Closed edwhu closed 3 weeks ago
LGTM at first glance! I agree that we should follow the original repo's DMC setup as closely as possible while we're doing the performance comparison. Eventually I would like to opt for the cleaner DMC -> gym wrapper to keep things simple to understand and maintain.
I'll run and double check everything this afternoon, then merge if all is well on my end. Thanks a ton! Your contributions so far have been awesome!
Added some bug fixes for checkpoint loading
Based on our training reward plots in issue #1, I think think everything in this PR is working as intended.
Only thing I would change is calling the env.benchmark
field env.backend
in the config. Otherwise, LGTM! I'll merge if you don't have any other changes you want to add in this PR
Thanks for the feedback, will incorporate it.
I'm still a bit wary of merging from just 1 task, although Humanoid is probably one of the harder tasks. RL is notoriously finicky.
I think it's worth it to try all 4 tasks Nicklas mentioned before we merge. Do you have some time over the weekend to help out here? We should run ~3 seeds for each task, for 4M steps. If the curves look good, then let's merge.
I can finish the humanoid-stand jobs over the weekend, and possibly one more (finger-turn-hard?)

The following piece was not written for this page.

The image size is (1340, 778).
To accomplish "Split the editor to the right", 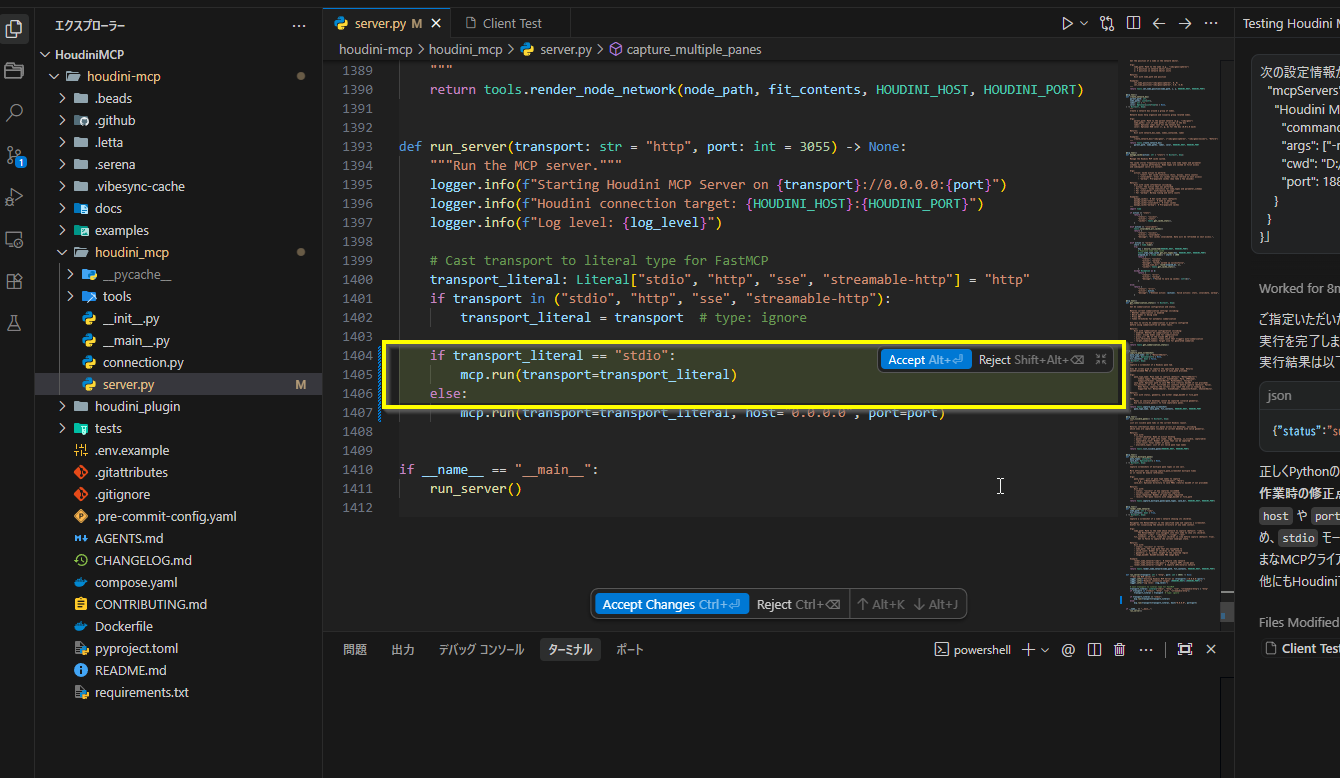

Yeah, happy to help. Just got 4090 for my workstation at the lab, so this is a good chance to break it in! I'll take Cheetah and Walker
We should probably run 1 env, UTD=1 for all of them if we're going for a comparison with the original. Although it's interesting to me that more envs and lower UTD doesn't seem to hurt sample efficiency much at all.
Great to hear! Yes, 1 env and 1 UTD is good.
We probably don't need to run for 4M for all tasks, like if it's obvious it solves it by 1M or 2M, we can stop the job early. But for Humanoid, I probably should run it for at least 2M steps.
Could you share the plotting code in a gist so I can report my task curves as well?
I'm about to kick off my runs for tonight, but I just pushed a few small changes. I switched to float32 instead of bfloat16 to make things 1:1 with the main repo at the cost of a small speed decrease. I also switched to the built-in jnp.percentile function for actor loss scaling.
I don't expect either of these to affect learning performance but figured you should be aware of the changes before starting your runs.
In the walker and cheetah environments, the jax agent seems to lag the original in final reward by ~100. I haven't identified why that is, but just pushed a commit to change some computations to exactly match the original implementation.
There's also some differences between eval / train for the original TDMPC2 codebase, while this codebase is only doing training. I wonder if we're missing any of these details, would be good to check with Nicklas.
For example, the dropout layers are set to eval mode during evaluation. https://github.com/nicklashansen/tdmpc2/blob/5f6fadec0fec78304b4b53e8171d348b58cac486/tdmpc2/common/world_model.py#L50-L56
I don't think it's a train/eval difference, as the original repo got similarly good performance in just its training phase (I tested this today) . Interesting problem...
Just found a problem that potentially explains the performance gap: the DMControl environments are infinite horizon, but the TimeStepToGymWrapper
uses both the terminated and truncated flag. This doesn't matter in the main branch of the original repo since they don't account for terminal states in the td target or planning, but we account for those things.
Not saying that's the issue, but I think it will make a difference.
That was indeed the problem! My initial experimentation with the latest commits improve our performance to match the original repo. Just kicked off a new set of Walker/Cheetah runs for more thorough analysis.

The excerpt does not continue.